Strained NHS outlines a new medtech strategy

Across England and Wales, over 40,000 nurses and paramedics began a strike called the largest in the National Health System (NHS)’s history. 

The strike has forced the cancellation of hundreds of thousands of appointments. Many patients are expected to wait 18 months for surgery as delays compound. The Royal College of Emergency Medicine estimated that the strike could be causing hundreds of preventable deaths per week.

Before this strike, the system was already stretched thin with the ongoing effects of the pandemic, as death rates remain higher than normal.

This firestorm over labor conditions and healthcare worker pay is the backdrop against which the NHS published its first policy paper about its new medtech adoption strategy.

Let’s dig into what the plan proposes, what industry reactions to the plan are thus far, and what the current state of the NHS tells us about the challenges of medtech adoption.

The proposal: supercharging British medtech to improve care

The plan’s goals include spending £10 billion annually on medtech. 

It outlines paths to improving medtech device supply to increase the efficiency of patient care as well as encouraging innovative research to increase the UK’s scientific reputation.

In its foreword, the paper asserts: “Effective use of medtech will be critical in moving forwards from the pandemic, supporting the elective recovery plan by reducing diagnostic bottlenecks and waiting lists, and by delivering new and improved ways to treat and support patients.”

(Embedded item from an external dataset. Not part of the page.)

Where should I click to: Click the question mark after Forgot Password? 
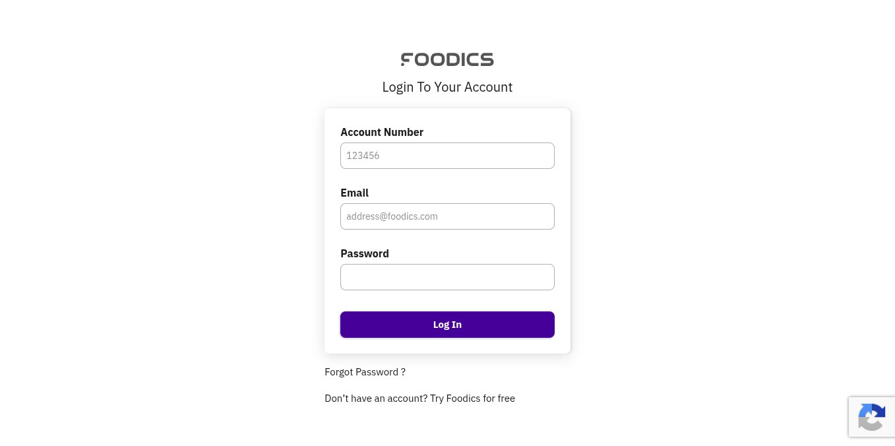click(403, 372)
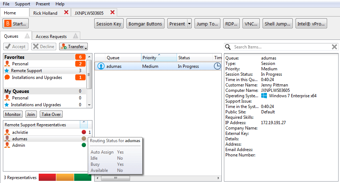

To pursue this goal, the paper outlines four priority areas on which the funding will focus:

  1. The resilience and continuity of the medtech product supply
  2. Encouraging cohesion across the product market, to better understand and serve the disparate needs across the system
  3. Enabling technical infrastructure systemwide
  4. Identifying and promoting specific market focusses 

The paper underscores supporting and making better use of the large medtech industry within the UK. It cites the UK medtech industry being a major player domestically and internationally, with an estimated £27.6 billion annual domestic turnover and £5.6 billion in annual exports.

Chart: MedTech Pulse
Chart: MedTech Pulse

Reactions to the paper have been generally positive, but even the London-based Health Tech Alliance, a coalition of medtech companies, is cautious in its optimism.

The plan includes many of the Alliance’s recommendations, but appears to fall short of what the Alliance says is needed to ensure efficient adoption of life-saving care.

In a LinkedIn post, the Alliance shared a statement from Policy Lead Ellie Kearney.

“It takes approximately 17 years for a device to be adopted in the NHS, and it is extremely disappointing that the strategy did not touch on faster adoption routes,” Kearney said. “It also offered no solutions for sustainable long-term funding solutions which are key for SMEs and the industry at large if they hope to be adopted within the NHS at this time of need.”

The NHS is, after all, is still working to end its providers’ widespread reliance on pagers, an initiative that was supposed to have been wrapped up by 2021. As of 2019, when the initiative began, the NHS was using roughly 130,000 pagers—an estimated 10% of the devices used around the world at the time.

The challenge of the pager initiative—and the estimated 17-year timeline of new device adoption which Kearney referenced—suggests that, to many NHS providers, reliability and trust may outweigh the prospects of new technologies. 

With that kind of resistance, widespread novel technology adoption isn’t a small issue to scoff at. 

Our perspective: don’t underestimate the challenges of adoption

This issue reminds us of our recent discussion of medtech’s innovation-implementation gap.

As we said when considering the provider tech literacy gap with respect to medical AI, health systems must not underestimate the challenges of medtech adoption. 

Innovation needs to be done with providers in mind—and, ideally, involved. This is not just to say that practicing providers should be consulted on the ground floor of product development, of course. Providers must be trained in developing technologies—as early as possible in their careers.

And when they are inevitably trained in and asked to use new technologies and devices in clinical practice, the realities of their current work must be considered. 

In a time when so many NHS providers are striking over working conditions, the ways in which technology can ease their burden—rather than add further complexity to their jobs—must be emphasized. 

Innovation alone is not enough for medtech to actually improve patients’ lives. Only when providers are holistically incentivized and taught to trust medtech in their work will the benefits trickle down to patients.